Thanks for raising this. It's a valid concern and we appreciate the detailed feedback.
Unfortunately, this is a limitation of the Flutter/Dart runtime (which we use) rather than something we can toggle at the app level. Even though Kagi Translate ships as an AOT-compiled release build (no JIT), the Dart VM on Android still uses mprotect to mark memory pages as executable when loading the pre-compiled snapshots. This is what triggers GrapheneOS's DCL via memory restriction. It's fundamentally different from how the Dart VM works on iOS, where it loads code via shared libraries and doesn't need runtime memory permission changes.
This affects all Flutter-based apps on GrapheneOS. There's no app-side setting we can expose to disable this behavior since it happens deep in the Dart VM runtime before our code even runs.
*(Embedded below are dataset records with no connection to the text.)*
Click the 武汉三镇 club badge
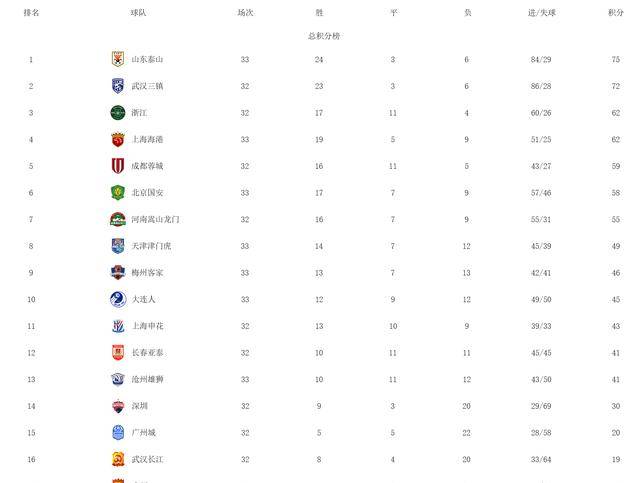The height and width of the screenshot is (483, 640). [117, 86]
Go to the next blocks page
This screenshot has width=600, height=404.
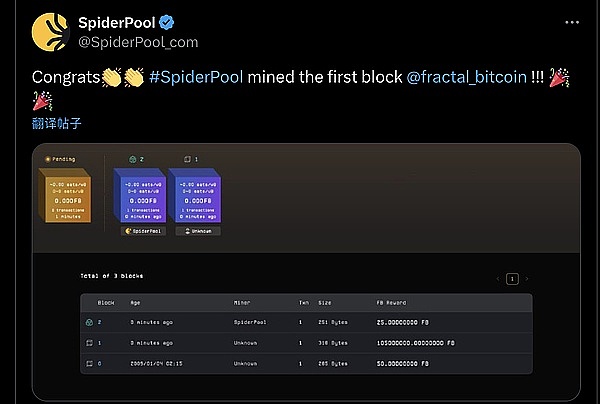click(x=527, y=279)
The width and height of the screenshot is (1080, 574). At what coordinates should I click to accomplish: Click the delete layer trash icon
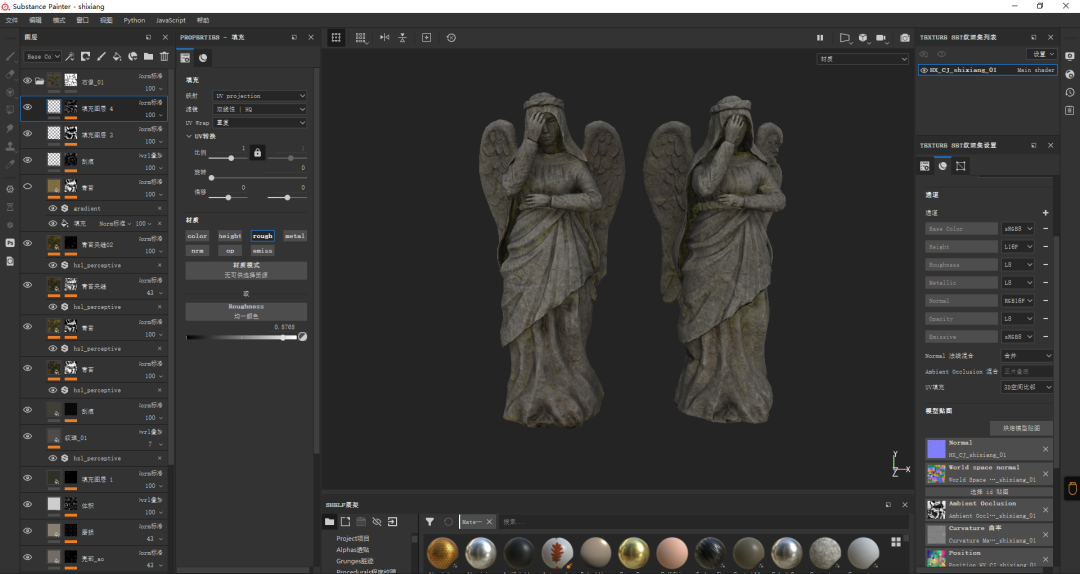(164, 57)
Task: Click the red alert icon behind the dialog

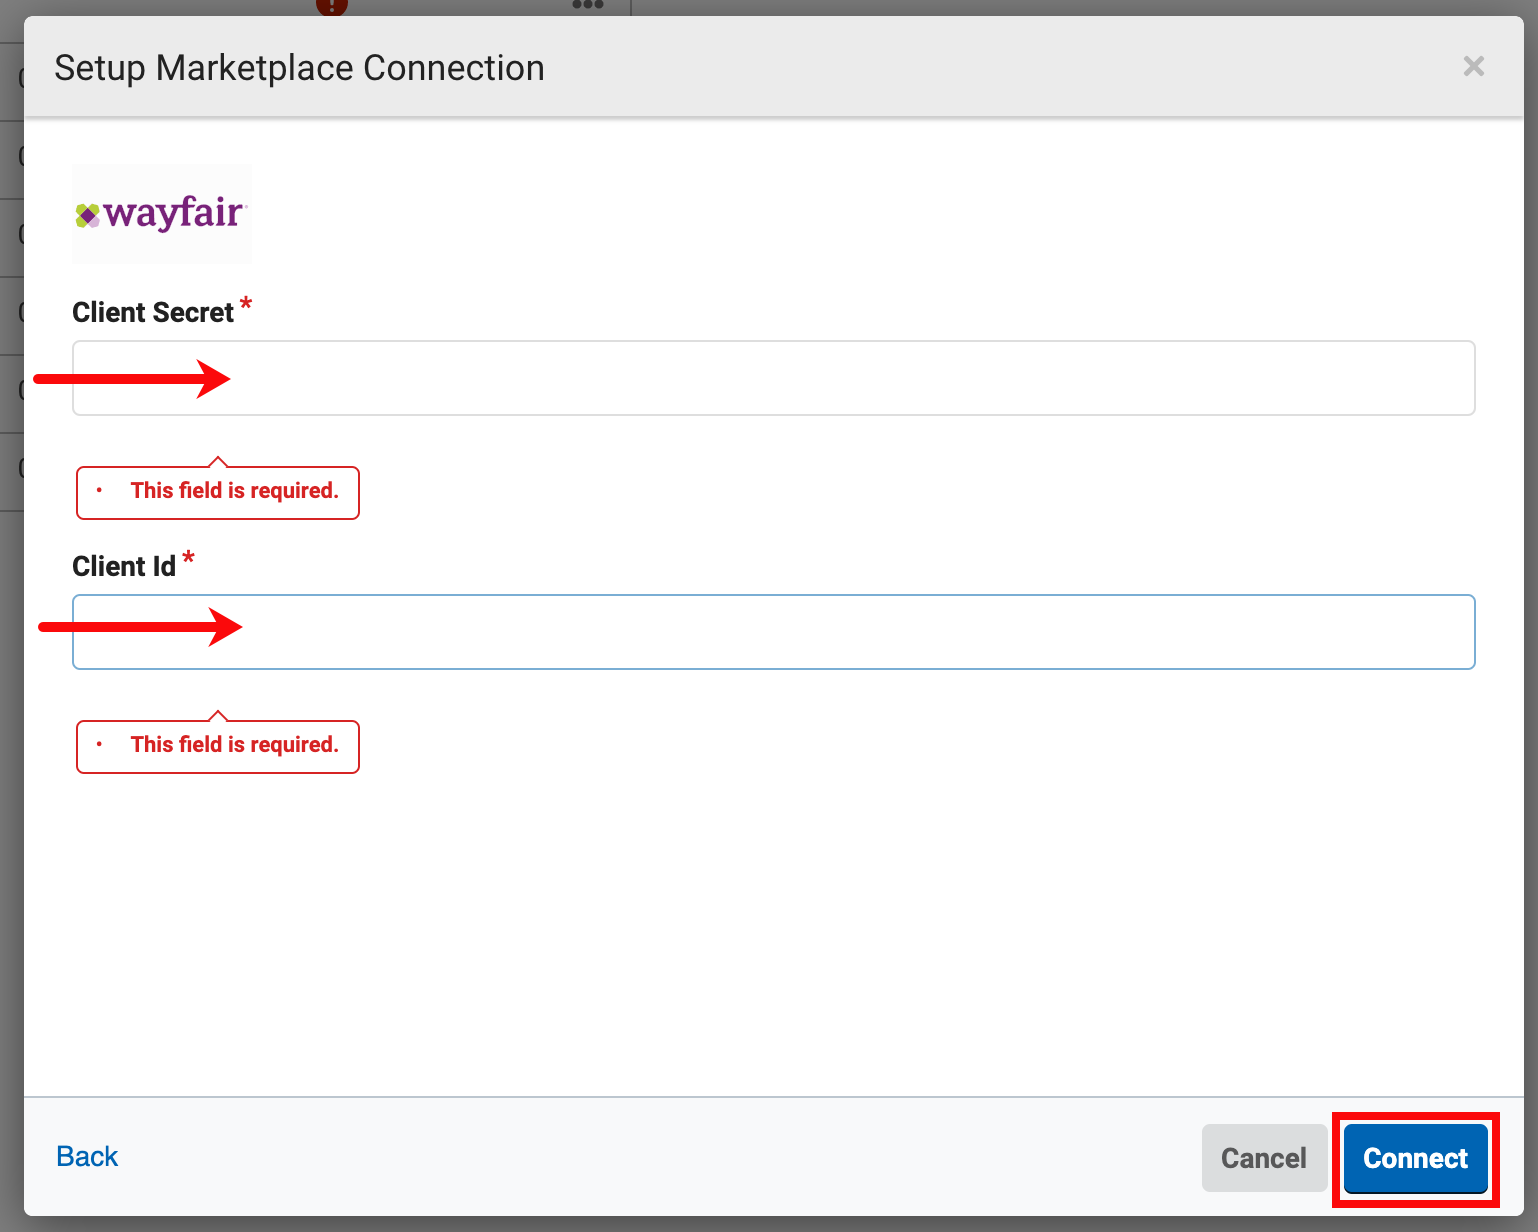Action: tap(331, 6)
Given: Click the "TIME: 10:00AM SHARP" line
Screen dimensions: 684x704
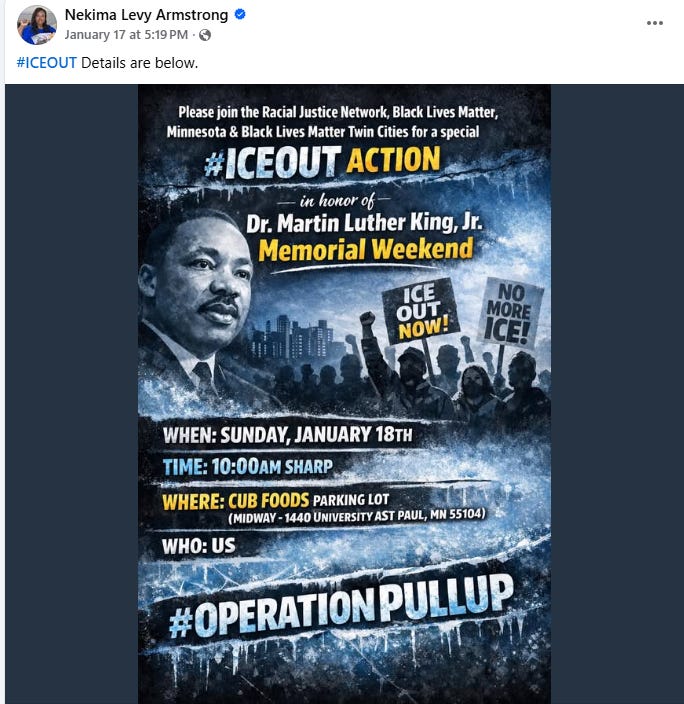Looking at the screenshot, I should (248, 467).
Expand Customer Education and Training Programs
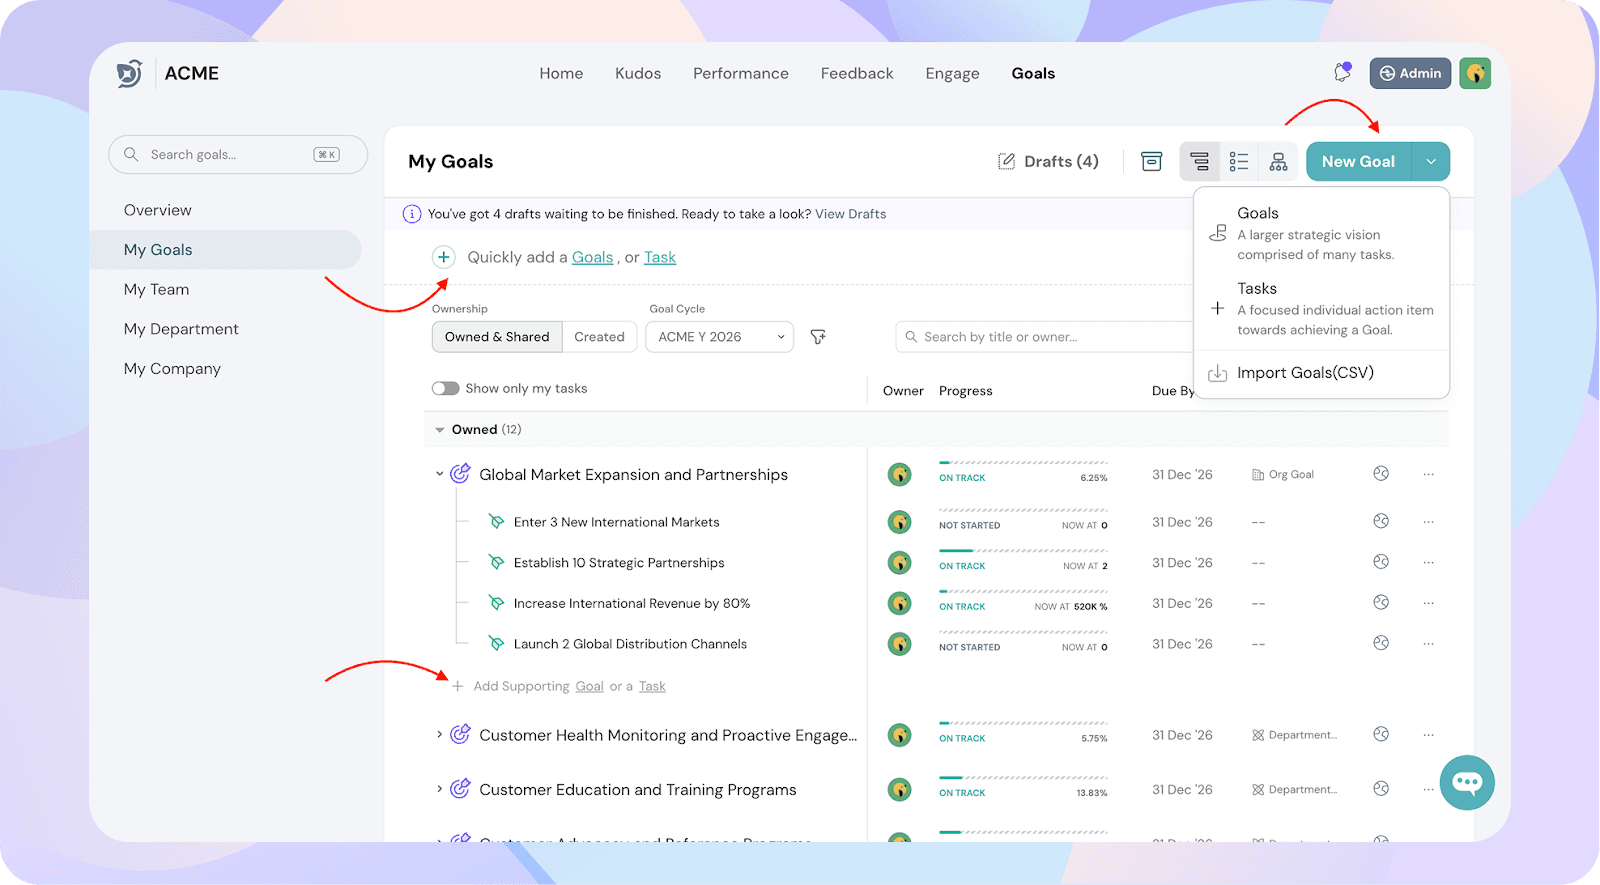1600x885 pixels. pyautogui.click(x=439, y=789)
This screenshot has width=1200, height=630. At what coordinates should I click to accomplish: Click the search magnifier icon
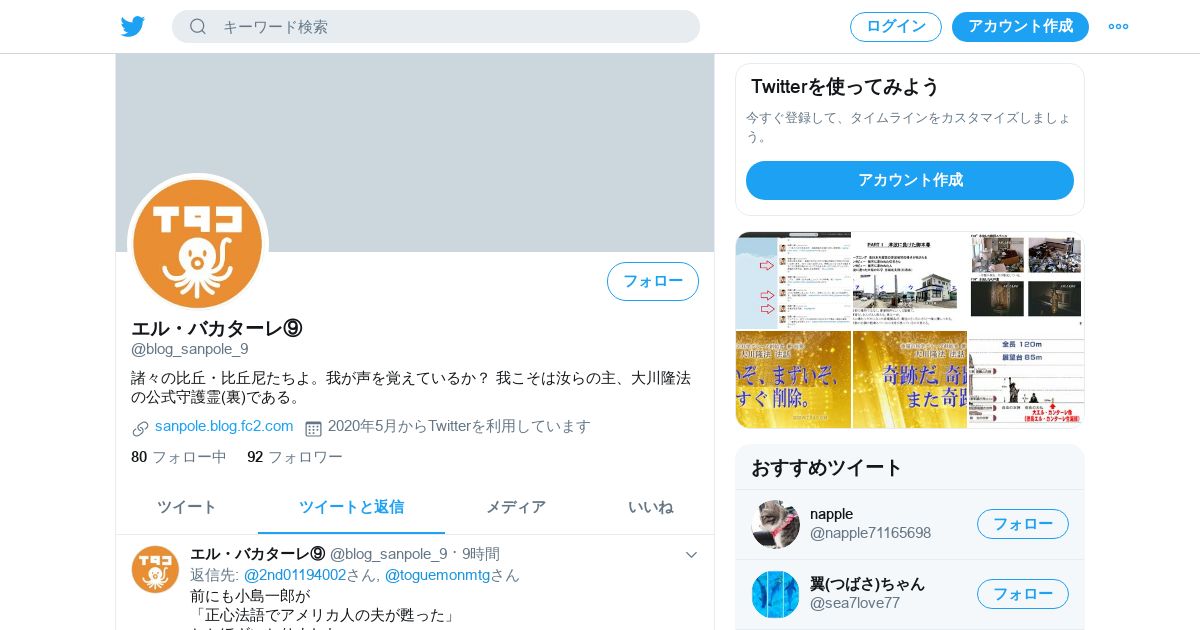click(x=198, y=26)
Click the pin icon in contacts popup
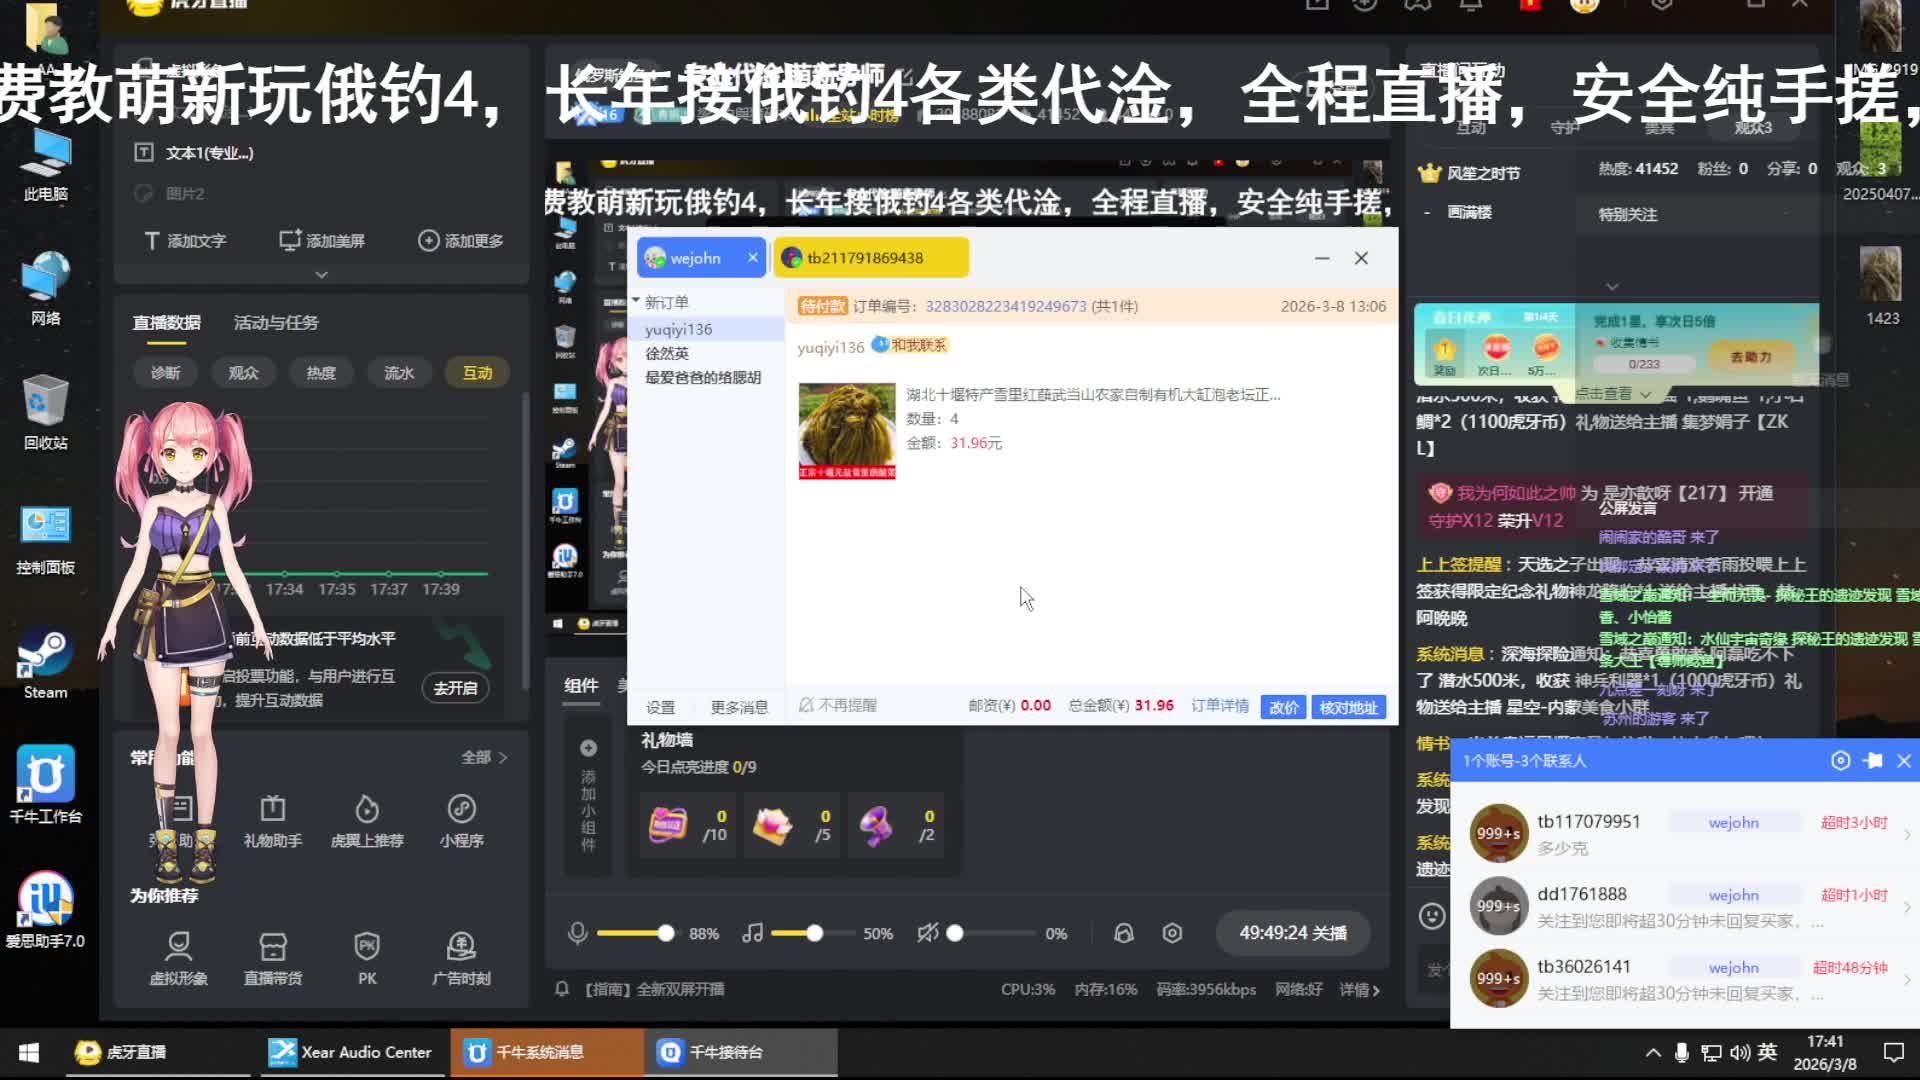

The good news is that the Dart VM already handles mprotect failures gracefully on iOS. The same approach could be applied to Android, but it would need to be implemented upstream by the Dart team. We'll look into filing or upvoting an issue on the Dart SDK for this.
In the meantime, the workaround on GrapheneOS is to enable DCL via memory selectively for Kagi Translate only using the per-app toggle. We understand that's not ideal from a security posture perspective, but it's the only option until the Dart runtime is updated to handle this restriction gracefully.